En Space Invaders, Jesús Carrillo relata cómo el movimiento vecinal, okupa y artístico se imbricaron en la llamada Red de Lavapiés. “Reivindico la idea de la Red como un agente alejado del artista tradicional”, dice el profesor, “era un agente difuso y colaborativo”. Además de La Fiambrera, fueron protagonistas otros colectivos como El Lobby Feroz, Ladinamo, Circo Interior Bruto, el Grupo Surrealista de Madrid, centros sociales okupados como El Laboratorio (que conoció tres localizaciones) o la Eskalera Karakola, el Espacio Cruce, Off Limits o asociaciones de vecinos como La Corrala. Es una parte de la historia reciente del arte madrileño que se puede rastrear en otras iniciativas como la muestra sobre el Espacio P, pionero de la performance, que se celebró en el Centro de Arte Dos de Mayo (CA2M) o en la exposición La cara oculta de la luna de Madrid, sobre el arte alternativo de la época, en CentroCentro, comisariada por Tomás Ruiz.
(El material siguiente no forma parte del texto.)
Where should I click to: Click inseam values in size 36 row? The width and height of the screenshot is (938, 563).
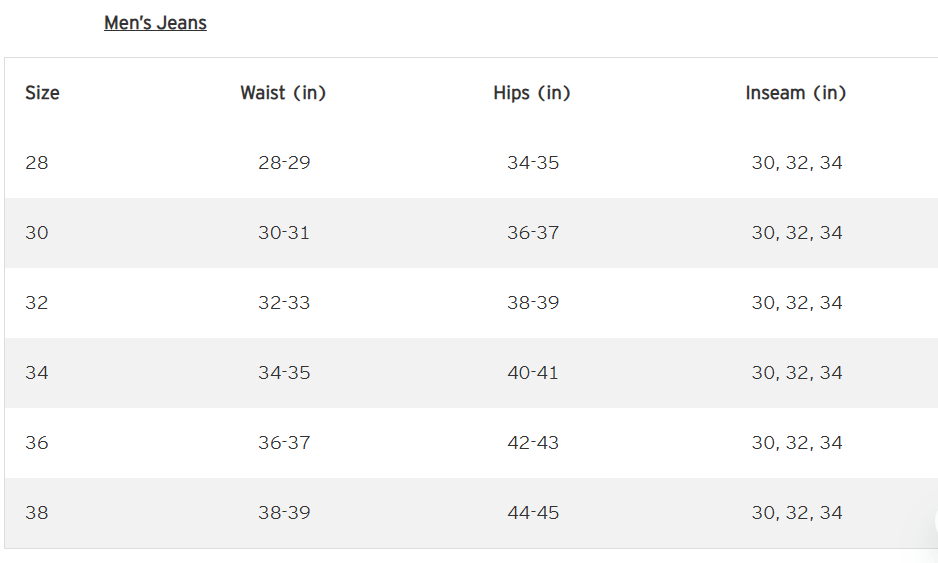tap(797, 443)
A mediados de la primera década del siglo XXI Carrillo deja el relato. Según afirma en esos tiempos, con la llegada de Alberto Ruiz Gallardón al Consistorio y con Alicia Moreno como responsable de Cultura, la institución se apropia de los discursos colaborativos, artísticos y vecinales respecto a la cultura y los aplica en Matadero. La Casa Encendida fue en principio vecina en la misma manzana que la okupa Laboratorio 3, y hay quien dice que tomó buena parte de sus líneas programáticas e incluso, como señala Carrillo, llegaron a colaborar. Luego logró la cesión a los colectivos barriales del espacio de La Tabacalera, “después de una sucesión de fracasos”, según el autor.
“Además, el caldo de cultivo del barrio fue central para la protesta contra la guerra de Irak, para las huelgas generales y otras movilizaciones, incluso para lo que ahora conocemos como movimiento municipalista. La cosa iba más allá del debate sobre el barrio” ¿Fue esta época el origen de lo que hizo que Lavapiés adquiriera el carácter cool que conduce a la gentrificación? “Puede ser, pero es muy ambivalente”, dice Carrillo, “también se consiguió que este proceso se frenará y se conservase el carácter del barrio. No es lo mismo la gentrificación en Huertas, de tabula rasa y sin resistencia, que el proceso que se está viendo en Lavapiés, donde hay un tejido más denso. En aquella época se luchó mucho, ahora tiene que seguir haciéndose, no podemos vender nuestra piel tan barata”.